Jakarta, IDN Times - Sidang pembacaan putusan kasus dugaan korupsi tata kelola minyak mentah dan produk kilang PT Pertamina berlangsung hari ini di Pengadilan Tipikor pada PN Jakarta Pusat.
Direktur Utama PT Pertamina Patra Niaga periode Juni 2023-2025, Riva Siahaan; Asisten Manager Crude Import Trading pada Fungsi Crude Trading ISC PT Pertamina Persero 2019-2020, Edward Corne; VP Trading & Other Business PT Pertamina Patra Niaga Periode 2021-2023, selaku Direktur Pemasaran Pusat dan Niaga PT Pertamina Patra Niaga, Maya Kusuma menjalani sidang lebih dulu dibandingkan enam terdakwa lainnya.
Persidangan baru dimulai sekitar pukul 15.30 WIB, namun simpatisan dan keluarga terdakwa telah memenuhi ruang sidang sejak pukul 13.00 WIB. Mereka terlihat memakai kaos hitam bertuliskan 'justice will prevail' serta kaos putih bertuliskan 'Tuhan Maha Baik'.
Tulisan di kaos mereka juga beberapa kali diteriakkan ketika para terdakwa masuk ke ruang sidang.
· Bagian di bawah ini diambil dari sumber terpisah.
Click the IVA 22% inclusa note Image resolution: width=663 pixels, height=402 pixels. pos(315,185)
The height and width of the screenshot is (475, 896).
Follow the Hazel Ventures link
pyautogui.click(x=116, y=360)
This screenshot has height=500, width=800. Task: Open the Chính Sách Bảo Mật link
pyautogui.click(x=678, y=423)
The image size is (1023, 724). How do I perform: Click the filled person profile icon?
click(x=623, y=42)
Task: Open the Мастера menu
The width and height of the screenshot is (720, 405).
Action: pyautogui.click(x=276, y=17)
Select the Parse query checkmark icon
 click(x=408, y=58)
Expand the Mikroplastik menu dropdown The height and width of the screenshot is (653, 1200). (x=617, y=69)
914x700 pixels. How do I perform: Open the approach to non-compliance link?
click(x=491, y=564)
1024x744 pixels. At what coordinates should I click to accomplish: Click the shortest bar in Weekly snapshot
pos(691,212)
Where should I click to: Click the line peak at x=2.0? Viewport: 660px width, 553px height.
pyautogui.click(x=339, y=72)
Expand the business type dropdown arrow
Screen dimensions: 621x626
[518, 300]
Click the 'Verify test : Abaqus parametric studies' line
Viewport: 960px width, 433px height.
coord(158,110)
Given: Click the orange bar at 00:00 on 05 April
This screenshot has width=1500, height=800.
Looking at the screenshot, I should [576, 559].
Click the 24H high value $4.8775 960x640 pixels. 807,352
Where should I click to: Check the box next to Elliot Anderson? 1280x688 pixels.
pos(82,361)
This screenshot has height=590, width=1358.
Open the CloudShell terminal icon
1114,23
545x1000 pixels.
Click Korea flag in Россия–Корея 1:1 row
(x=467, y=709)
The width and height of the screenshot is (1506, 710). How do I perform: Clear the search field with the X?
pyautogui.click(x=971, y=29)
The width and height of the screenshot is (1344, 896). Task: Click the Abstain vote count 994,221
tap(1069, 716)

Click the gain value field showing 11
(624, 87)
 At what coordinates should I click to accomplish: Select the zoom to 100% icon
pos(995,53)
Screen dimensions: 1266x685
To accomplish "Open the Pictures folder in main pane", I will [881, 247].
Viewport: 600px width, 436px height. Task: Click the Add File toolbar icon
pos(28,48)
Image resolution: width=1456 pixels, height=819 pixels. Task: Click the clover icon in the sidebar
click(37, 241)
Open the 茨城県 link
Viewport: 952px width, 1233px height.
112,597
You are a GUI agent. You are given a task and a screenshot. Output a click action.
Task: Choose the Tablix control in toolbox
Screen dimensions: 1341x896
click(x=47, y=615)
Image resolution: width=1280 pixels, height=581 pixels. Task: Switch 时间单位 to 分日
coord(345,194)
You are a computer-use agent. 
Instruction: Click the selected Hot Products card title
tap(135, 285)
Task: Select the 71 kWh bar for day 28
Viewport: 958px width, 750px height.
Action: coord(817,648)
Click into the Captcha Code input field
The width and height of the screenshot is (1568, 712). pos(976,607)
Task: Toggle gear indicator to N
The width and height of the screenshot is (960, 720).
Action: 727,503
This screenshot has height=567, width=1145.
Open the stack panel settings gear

Selain itu, ketiga terdakwa mendapatkan buket bunga.
Majelis hakim sempat membuka persidangan sesaat. Namun langsung diskors untuk salat.
Sebelumnya, ketiga terdakwa dituntut 14 tahun penjara, denda Rp1 miliar subsider 109 hari kurungan, serta uang pengganti senilai Rp5 miliar. Diketahui, para terdakwa didakwa telah merugikan negara Rp285 Triliun. Kerugian negara itu disebabkan pengadaan impor produk kilang/BBM serta penjualan solar non-subsidi.
Para terdakwa dalam kasus ini adalah Direktur Utama PT Pertamina Patra Niaga periode Juni 2023-2025, Riva Siahaan; Asisten Manager Crude Import Trading pada Fungsi Crude Trading ISC PT Pertamina Persero 2019-2020, Edward Corne; VP Trading & Other Business PT Pertamina Patra Niaga Periode 2021-2023, selaku Direktur Pemasaran Pusat dan Niaga PT Pertamina Patra Niaga, Maya Kusuma; VP Intermediate Supply PT Pertamina tahun 2017-2018, Toto Nugroho.
Kemudian SVP Integrated Supply Chain (ISC) Pertamina 2018-2020 Hasto Wibowo; Business Development Manager PT Trafigura 2019-2021 Martin Haendra Nata; VP Supply dan Distribusi PT Pertamina 2011-2015 Alfian Nasution. Para terdakwa didakwa melanggar Pasal 2 atau Pasal 3 ayat 1 juncto Pasal 18 Undang-undang Pemberantasan Tindak Pidana Korupsi (UU Tipikor) juncto Pasal 55 ayat 1 ke-1 KUHP.